**Provided data:**
==*==
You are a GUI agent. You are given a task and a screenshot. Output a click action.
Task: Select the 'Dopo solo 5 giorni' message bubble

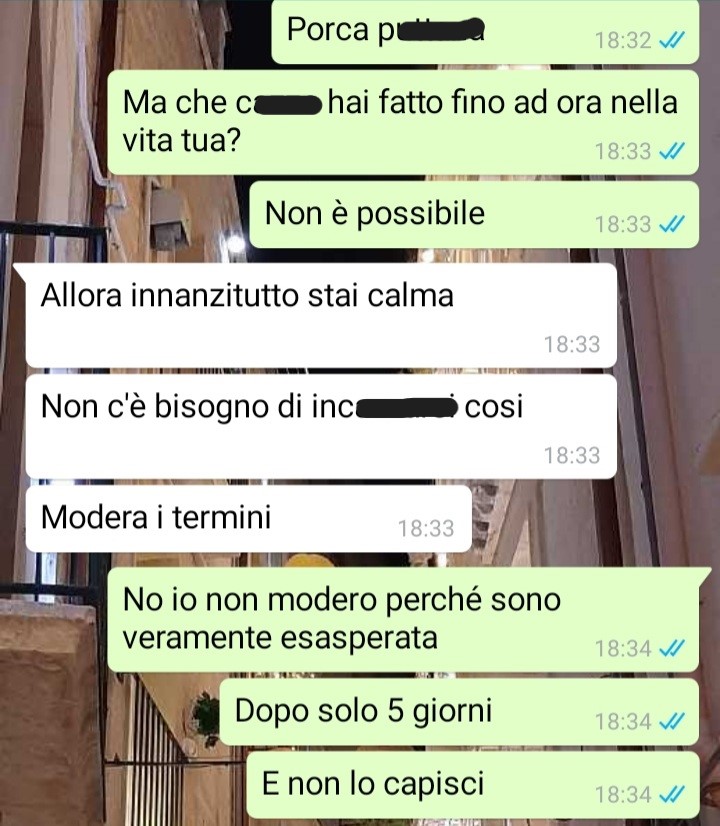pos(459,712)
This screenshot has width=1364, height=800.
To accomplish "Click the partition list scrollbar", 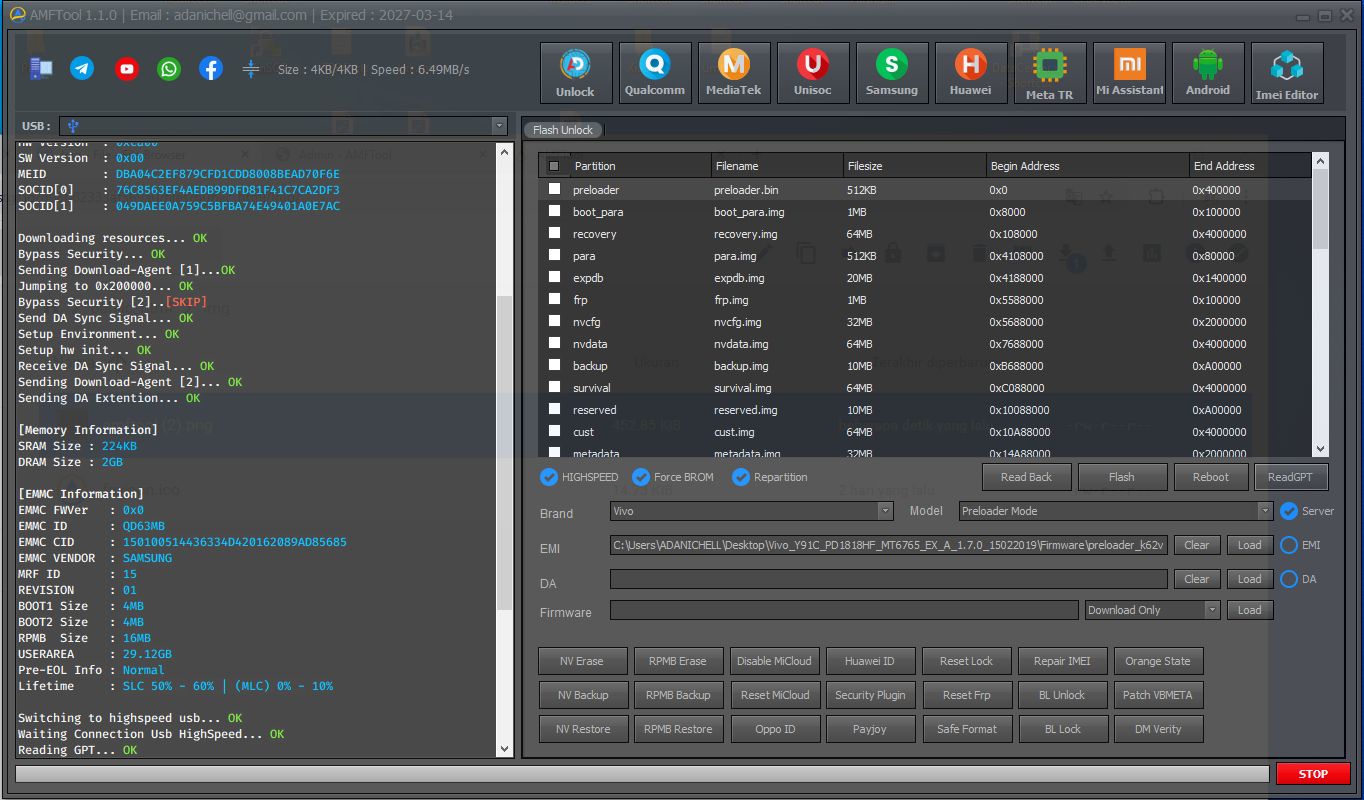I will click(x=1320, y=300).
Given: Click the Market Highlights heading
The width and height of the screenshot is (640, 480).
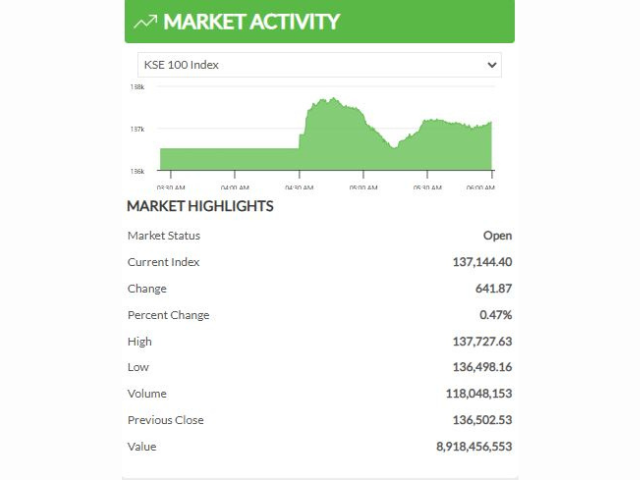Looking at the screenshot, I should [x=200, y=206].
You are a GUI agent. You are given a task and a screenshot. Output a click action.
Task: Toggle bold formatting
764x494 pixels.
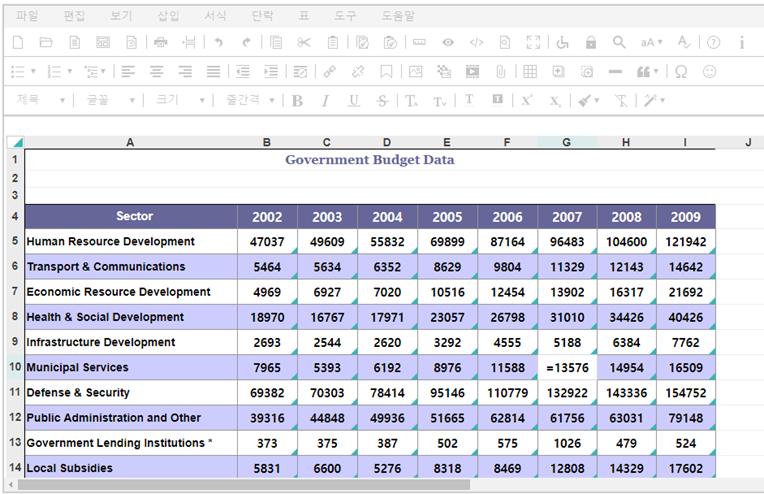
==*==
Once the line containing "The width and" is found, write out exactly that line and each line after it through the end of the entries, omitting pictures.

**Final answer:**
The width and height of the screenshot is (640, 480).
Looking at the screenshot, I should [x=200, y=206].
You are a GUI agent. You are given a task and a screenshot. Output a click action.
Task: Toggle bold formatting
764x494 pixels.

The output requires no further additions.